Best of luck with your decision

Rae

AnacortesGirl

I am sorry to hear that your path report was not as good as you expected - as someone so eloquently says on their bio - 'this disease sucks'.  I agree that you can't rely on any of the diagnostics to predict an outcome with this disease but I was just offering a possible explaination as to why Kiminfo was offered chemo prior to surgery when it doesn't seem to be a common treatment offered to ILC ladies. Apart from the size of the tumour relative to the size of her breast the other factors ie ER/PR and HER2 status and grade seem to be very like many of us who have gone straight to surgery. 

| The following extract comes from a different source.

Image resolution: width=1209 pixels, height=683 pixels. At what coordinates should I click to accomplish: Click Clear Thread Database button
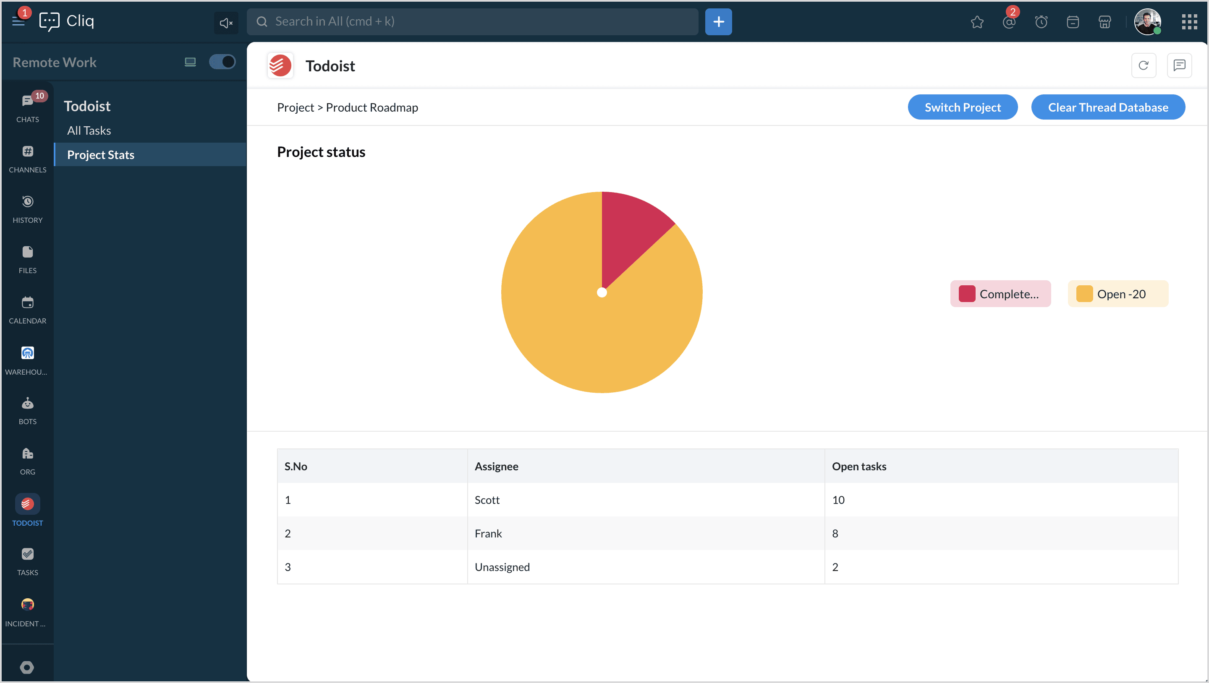tap(1108, 107)
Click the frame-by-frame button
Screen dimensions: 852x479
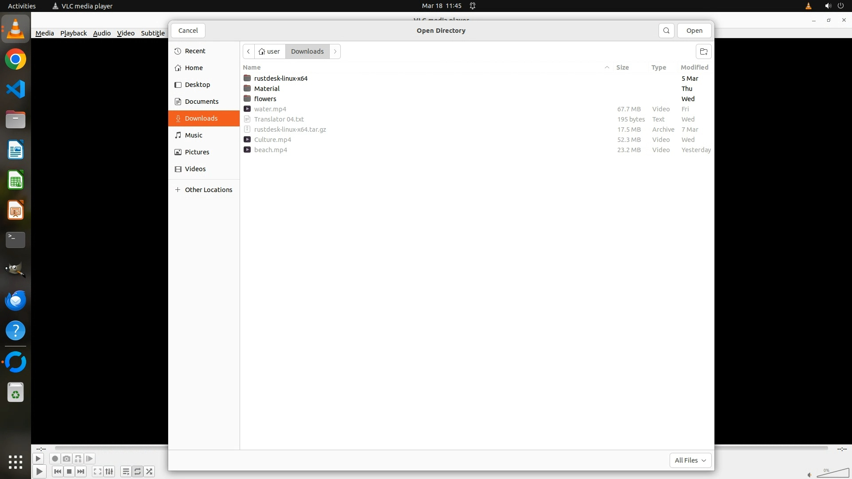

And talking about post surgery reports, I don't quite understand why a path report would come back with a different grade from the biopsy report.  Mine was graded 1 from biopsy but 2 post surgery.  The nuclear score had increased from 1 to 2 and the pleomorphic tag had been added. I can understand that from biopsy the tumour size would be difficult to assess and could change quite dramatically and that they may miss an area of DCIS/LCIS for example or another tumour lying under or close by the other bigger one but why would the structure and nature of the cells change in that short time between dx and surgery?   Anyone else had that happen? Anyone got a theory on it?

Rae

Seabee

My doctor took 3 biopsy samples - yes, shudder!  Managed to prepare myself for the one she had promised but by the time she had done three I was in shock and shaking and the look on her face that told me I had BC only made things worse.  Not quite sure how I drove home after that.  Of all the bad days I have had, that day was the most traumatising. Even 15 months down the track I still can't think of it without feeling panicked and terrified.

Rae

I just found this forum and want to thank everyone for posting ... although it sometimes reads like advanced calculus.  I have ILC stage 2 HER negative, 3.0 x 2.2 cm with one node (shown on the PET scan).  I have had three treatments (every 3 weeks) of TC and a follow-up mammagram and ultrasound that showed that the node is smaller but the lump is the same size.  I'll see my onco on Friday but I think she said she'd stop chemo if it wasn't working and just go to the surgery.  I told my surgeon to be aggressive, I don't want to go through this again and I'd prefer to avoid radiation if possible.  I had a needle core biopsy ... thought it was going to be a thin needle biopsy.  Yes, it sounds like a nail gun, five biopsies, the sound was hideous but I was very numb and didn't feel anything, thank goodness!  Even so, I'd never want to do it again!  I'm with you!

I'm just 60, what a birthday present huh?  No bc in my family at all, but lots of lumps.  My mom had cervical cancer at 60 and now it appears that the radiation has resulted in another cancer; she's 88 and is opting out of treatment.  I've been sick and tired from the chemo but taking one at a time I'm getting through it.  My heart goes out to you younger gals ...!  Now I'm wondering if I should have done surgery first, but you're right, the decision you make you cannot unmake.  I'll know more on Friday but am leaning towards getting the surgery done now and getting this on its way.  I'd sure like to know the results of the path report sooner than later.